Another popular question that I have been asked concerns America parents and how the Chinese cannot believe that they would not don't pay for their children after they turn 18. Many of the younger female teachers were very concerned about this when they brought it up to me. The way they asked with such concern in their voices and their eyes were so sad. It was really cute. I tried to explain that this rumor was true, but not true for everyone. I explained because I have been brought up Chinese that my parents haven't totally cut me off (yet) and that I am happy because I know how hard it is for many of my friends who do not have the financial support of their parents. Then one of the girls shot me the question of the day, "Do you like American way or Chinese way better?" I gave a smile, laughed, and said, "Of course Chinese!" Both girls had big grins on their faces and nodded, like it was the correct answer.  I find that to be the case for many questions they ask me here. It's always like you are being judged for a competition and the correct answer is always the one that makes them look good and happy. So really, the answer for everything is, "The Chinese way is always the better way." 
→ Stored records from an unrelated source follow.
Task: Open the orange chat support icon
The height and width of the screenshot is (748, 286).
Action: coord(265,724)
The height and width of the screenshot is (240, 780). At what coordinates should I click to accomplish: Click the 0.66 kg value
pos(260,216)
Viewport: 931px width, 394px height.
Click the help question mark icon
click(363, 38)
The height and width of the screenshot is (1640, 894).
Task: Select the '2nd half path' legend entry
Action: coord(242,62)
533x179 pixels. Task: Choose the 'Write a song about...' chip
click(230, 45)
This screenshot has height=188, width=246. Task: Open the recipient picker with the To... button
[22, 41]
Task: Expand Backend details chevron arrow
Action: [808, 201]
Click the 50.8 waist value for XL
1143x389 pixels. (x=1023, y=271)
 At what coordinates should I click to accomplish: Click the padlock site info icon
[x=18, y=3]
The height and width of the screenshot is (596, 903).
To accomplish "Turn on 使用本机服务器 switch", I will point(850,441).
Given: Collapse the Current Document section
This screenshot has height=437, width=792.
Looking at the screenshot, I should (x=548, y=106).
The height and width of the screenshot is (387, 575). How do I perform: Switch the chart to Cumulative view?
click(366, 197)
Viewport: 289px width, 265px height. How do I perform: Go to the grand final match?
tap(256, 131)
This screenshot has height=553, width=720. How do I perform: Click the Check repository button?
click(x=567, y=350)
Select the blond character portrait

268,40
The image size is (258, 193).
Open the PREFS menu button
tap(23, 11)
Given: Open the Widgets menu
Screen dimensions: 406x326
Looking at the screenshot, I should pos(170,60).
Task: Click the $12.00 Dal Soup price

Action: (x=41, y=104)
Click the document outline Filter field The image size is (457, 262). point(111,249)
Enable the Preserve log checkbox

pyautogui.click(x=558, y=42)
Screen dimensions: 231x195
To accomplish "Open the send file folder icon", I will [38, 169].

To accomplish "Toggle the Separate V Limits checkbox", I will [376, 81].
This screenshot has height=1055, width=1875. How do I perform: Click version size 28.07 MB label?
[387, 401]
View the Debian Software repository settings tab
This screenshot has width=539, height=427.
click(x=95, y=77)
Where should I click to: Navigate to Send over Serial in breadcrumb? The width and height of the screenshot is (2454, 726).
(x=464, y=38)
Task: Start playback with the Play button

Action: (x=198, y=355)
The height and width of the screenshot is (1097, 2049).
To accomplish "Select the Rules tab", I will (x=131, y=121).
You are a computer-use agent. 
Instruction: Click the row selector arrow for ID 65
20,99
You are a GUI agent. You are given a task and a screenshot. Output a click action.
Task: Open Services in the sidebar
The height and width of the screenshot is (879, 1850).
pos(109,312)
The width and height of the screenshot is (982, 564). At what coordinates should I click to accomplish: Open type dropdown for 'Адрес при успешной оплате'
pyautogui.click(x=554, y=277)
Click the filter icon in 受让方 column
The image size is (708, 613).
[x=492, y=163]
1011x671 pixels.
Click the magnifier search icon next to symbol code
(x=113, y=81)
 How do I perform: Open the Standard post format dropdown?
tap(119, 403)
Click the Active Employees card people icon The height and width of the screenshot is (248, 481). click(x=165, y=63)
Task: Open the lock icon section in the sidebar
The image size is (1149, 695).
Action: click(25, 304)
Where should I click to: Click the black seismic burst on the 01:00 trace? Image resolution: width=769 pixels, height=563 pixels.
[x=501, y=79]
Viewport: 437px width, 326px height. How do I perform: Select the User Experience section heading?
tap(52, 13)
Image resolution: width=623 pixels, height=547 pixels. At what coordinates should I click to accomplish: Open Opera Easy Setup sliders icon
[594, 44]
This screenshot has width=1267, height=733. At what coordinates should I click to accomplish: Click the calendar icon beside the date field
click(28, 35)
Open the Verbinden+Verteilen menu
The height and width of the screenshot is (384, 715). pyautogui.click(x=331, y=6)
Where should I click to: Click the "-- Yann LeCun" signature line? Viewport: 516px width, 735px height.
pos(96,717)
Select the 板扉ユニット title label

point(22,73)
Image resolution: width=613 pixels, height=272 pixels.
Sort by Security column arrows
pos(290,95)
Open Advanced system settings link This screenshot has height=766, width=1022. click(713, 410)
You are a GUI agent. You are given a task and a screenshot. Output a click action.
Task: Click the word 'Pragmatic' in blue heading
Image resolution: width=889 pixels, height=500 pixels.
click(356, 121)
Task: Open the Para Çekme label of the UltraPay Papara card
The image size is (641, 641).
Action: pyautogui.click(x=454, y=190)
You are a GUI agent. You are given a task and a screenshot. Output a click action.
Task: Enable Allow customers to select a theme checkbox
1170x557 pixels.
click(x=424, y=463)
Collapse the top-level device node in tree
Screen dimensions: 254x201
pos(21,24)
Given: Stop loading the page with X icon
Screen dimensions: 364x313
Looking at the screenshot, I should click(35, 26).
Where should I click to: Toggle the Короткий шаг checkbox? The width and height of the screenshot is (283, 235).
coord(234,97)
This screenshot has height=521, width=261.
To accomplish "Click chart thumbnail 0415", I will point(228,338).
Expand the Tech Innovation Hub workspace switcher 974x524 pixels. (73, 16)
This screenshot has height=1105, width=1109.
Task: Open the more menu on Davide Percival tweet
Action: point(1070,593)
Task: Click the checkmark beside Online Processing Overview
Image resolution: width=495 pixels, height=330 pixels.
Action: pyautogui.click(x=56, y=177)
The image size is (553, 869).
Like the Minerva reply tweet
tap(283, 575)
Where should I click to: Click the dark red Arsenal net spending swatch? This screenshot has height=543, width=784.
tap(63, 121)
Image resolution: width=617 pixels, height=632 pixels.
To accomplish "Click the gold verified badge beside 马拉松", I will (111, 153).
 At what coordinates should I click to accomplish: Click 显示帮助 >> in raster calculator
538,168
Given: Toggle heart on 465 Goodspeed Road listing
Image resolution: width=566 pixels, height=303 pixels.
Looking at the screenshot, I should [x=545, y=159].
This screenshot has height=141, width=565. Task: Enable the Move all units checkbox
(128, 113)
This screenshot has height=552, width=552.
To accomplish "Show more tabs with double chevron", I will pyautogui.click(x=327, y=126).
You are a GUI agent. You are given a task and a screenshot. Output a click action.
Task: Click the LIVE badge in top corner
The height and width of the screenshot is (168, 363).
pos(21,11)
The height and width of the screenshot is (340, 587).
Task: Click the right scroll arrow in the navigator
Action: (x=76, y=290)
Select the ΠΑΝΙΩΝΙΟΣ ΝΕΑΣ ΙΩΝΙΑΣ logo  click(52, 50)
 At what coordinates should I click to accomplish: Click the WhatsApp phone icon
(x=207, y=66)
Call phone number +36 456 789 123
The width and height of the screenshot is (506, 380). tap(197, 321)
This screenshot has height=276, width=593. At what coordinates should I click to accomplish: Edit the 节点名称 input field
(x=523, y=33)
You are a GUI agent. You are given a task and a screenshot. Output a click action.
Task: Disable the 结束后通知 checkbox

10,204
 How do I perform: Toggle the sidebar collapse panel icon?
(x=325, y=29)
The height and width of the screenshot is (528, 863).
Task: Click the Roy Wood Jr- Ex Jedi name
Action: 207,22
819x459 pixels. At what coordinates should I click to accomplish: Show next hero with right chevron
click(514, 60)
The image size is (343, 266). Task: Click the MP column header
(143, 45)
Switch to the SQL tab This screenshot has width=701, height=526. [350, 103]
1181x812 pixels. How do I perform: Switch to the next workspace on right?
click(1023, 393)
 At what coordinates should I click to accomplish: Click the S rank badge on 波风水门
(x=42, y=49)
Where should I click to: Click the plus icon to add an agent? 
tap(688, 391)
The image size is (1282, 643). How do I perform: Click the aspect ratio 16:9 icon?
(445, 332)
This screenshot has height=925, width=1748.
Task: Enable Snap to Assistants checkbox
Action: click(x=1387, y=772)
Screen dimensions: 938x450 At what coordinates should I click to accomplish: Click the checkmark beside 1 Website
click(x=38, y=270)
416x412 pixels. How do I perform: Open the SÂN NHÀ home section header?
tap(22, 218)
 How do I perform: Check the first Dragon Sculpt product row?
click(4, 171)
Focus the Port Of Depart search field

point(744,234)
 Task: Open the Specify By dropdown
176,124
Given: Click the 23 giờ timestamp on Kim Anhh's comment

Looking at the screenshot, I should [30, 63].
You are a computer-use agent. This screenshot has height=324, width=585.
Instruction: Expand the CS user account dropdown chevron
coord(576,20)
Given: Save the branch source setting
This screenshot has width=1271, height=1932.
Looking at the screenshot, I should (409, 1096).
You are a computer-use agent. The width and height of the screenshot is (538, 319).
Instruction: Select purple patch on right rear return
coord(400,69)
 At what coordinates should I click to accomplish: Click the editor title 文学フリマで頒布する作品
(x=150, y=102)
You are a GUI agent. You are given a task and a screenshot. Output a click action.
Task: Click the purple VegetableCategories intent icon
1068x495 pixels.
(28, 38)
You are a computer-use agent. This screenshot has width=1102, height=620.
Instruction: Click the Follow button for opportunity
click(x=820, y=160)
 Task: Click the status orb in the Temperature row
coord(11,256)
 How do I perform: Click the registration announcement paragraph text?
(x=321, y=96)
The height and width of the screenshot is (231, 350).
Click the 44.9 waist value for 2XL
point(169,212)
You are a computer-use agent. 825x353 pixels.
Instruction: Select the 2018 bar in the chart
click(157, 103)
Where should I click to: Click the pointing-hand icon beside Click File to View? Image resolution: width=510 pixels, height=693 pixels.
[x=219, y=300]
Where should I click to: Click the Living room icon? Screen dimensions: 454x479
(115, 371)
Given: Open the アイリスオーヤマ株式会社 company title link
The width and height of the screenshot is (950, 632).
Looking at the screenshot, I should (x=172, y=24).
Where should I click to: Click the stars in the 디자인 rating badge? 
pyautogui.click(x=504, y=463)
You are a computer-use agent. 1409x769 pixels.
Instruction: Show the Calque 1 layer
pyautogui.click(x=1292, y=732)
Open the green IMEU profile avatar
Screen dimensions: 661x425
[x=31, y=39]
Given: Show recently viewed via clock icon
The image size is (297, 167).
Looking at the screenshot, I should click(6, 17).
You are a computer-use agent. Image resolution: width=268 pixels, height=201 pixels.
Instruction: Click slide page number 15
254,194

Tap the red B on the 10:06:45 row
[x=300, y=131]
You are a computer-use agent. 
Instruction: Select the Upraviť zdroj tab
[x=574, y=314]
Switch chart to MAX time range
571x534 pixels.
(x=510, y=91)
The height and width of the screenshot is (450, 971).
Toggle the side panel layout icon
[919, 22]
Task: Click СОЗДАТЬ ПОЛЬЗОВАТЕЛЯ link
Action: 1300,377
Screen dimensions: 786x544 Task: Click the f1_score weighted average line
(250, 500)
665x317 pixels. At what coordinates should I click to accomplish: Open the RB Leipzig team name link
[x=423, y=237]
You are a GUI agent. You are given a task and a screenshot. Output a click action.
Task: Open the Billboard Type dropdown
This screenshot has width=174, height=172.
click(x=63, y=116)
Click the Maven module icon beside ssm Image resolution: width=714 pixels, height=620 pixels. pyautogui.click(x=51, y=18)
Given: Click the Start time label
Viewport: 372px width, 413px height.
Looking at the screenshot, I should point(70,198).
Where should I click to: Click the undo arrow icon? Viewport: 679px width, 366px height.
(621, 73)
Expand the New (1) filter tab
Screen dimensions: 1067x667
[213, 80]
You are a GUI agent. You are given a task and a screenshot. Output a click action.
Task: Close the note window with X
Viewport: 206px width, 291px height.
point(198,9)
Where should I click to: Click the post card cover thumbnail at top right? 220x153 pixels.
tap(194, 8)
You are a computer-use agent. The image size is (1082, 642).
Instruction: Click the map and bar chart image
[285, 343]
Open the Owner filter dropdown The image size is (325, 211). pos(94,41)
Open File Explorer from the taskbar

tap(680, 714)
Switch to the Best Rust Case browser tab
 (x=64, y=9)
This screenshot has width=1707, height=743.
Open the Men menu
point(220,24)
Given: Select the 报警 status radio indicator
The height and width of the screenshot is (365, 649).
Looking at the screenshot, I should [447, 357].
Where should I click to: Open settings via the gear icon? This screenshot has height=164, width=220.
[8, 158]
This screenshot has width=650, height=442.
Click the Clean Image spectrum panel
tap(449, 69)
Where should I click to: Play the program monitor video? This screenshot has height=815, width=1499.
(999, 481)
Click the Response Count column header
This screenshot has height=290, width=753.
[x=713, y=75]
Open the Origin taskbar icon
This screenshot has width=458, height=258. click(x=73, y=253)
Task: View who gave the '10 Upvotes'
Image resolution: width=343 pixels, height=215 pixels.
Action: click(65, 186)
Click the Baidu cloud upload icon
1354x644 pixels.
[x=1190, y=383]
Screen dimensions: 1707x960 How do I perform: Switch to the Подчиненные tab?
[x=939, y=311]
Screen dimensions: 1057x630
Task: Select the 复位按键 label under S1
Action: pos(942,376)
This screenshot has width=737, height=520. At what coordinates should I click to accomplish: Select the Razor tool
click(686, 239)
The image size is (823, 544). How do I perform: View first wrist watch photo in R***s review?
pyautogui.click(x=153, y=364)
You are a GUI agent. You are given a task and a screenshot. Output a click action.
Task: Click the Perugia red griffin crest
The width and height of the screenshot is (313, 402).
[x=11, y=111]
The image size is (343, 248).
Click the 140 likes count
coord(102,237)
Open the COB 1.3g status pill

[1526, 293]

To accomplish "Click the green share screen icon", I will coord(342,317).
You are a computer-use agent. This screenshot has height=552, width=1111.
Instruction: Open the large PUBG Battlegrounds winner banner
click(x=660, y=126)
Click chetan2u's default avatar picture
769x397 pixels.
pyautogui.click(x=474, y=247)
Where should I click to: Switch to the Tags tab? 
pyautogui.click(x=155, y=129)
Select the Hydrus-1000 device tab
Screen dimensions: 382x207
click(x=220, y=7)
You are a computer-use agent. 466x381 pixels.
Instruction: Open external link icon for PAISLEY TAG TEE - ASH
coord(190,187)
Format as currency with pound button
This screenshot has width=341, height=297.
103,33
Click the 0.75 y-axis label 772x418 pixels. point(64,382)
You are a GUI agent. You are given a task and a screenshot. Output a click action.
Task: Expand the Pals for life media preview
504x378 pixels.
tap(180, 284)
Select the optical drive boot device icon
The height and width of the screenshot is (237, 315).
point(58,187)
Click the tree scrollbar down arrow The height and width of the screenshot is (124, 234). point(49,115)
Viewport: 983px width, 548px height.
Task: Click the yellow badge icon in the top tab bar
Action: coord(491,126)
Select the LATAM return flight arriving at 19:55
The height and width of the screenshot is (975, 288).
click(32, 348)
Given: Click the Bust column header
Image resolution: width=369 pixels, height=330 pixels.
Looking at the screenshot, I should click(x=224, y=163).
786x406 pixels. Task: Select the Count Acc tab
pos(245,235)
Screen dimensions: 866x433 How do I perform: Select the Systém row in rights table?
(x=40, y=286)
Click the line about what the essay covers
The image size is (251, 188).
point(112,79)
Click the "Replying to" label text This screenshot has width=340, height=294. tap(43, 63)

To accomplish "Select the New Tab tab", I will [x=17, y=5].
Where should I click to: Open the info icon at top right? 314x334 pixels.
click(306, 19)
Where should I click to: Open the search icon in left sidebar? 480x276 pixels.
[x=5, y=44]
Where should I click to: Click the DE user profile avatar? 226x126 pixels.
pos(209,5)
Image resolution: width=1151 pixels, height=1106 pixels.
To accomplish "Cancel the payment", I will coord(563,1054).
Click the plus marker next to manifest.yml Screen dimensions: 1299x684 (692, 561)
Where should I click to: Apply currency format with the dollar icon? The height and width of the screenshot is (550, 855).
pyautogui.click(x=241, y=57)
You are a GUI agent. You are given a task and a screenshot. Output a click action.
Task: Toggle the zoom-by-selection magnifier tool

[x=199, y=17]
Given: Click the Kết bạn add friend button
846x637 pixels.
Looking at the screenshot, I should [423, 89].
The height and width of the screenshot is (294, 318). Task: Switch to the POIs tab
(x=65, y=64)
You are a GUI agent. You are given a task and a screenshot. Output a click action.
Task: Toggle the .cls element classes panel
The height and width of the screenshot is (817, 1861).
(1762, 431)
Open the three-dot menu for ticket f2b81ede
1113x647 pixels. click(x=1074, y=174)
The girls then discussed how much their parents have given up for them over the years and how they couldn't understand why a parent wouldn't do anything to ensure their child would succeed.  I think what the point the they didn't understand was the concept that there are people who can afford to help their children and chose not to. They kept bringing up people they knew whose parents would choose not to eat to ensure that they got the right books for school, etc. I mean this is a hard concept for me to explain because I totally agree with the Chinese way, but I guess the main point is that American culture values the concept of individualism and the importance of being able to do things on your own. While I think this is important, I also don't see the need to cut them off completely and so young. I think a lot of it just has to do with how you are brought up, and if that is what everyone does if your family/community then it doesn't seem so weird. I read somewhere that most people aren't mature enough or like mentally able or something like that and therefore cannot be financially stable until the age of 25, so pushing them to do so earlier doesn't really help. I'm sure many of you have your opinions about this so you are welcome to share, that is, if you can comment. :)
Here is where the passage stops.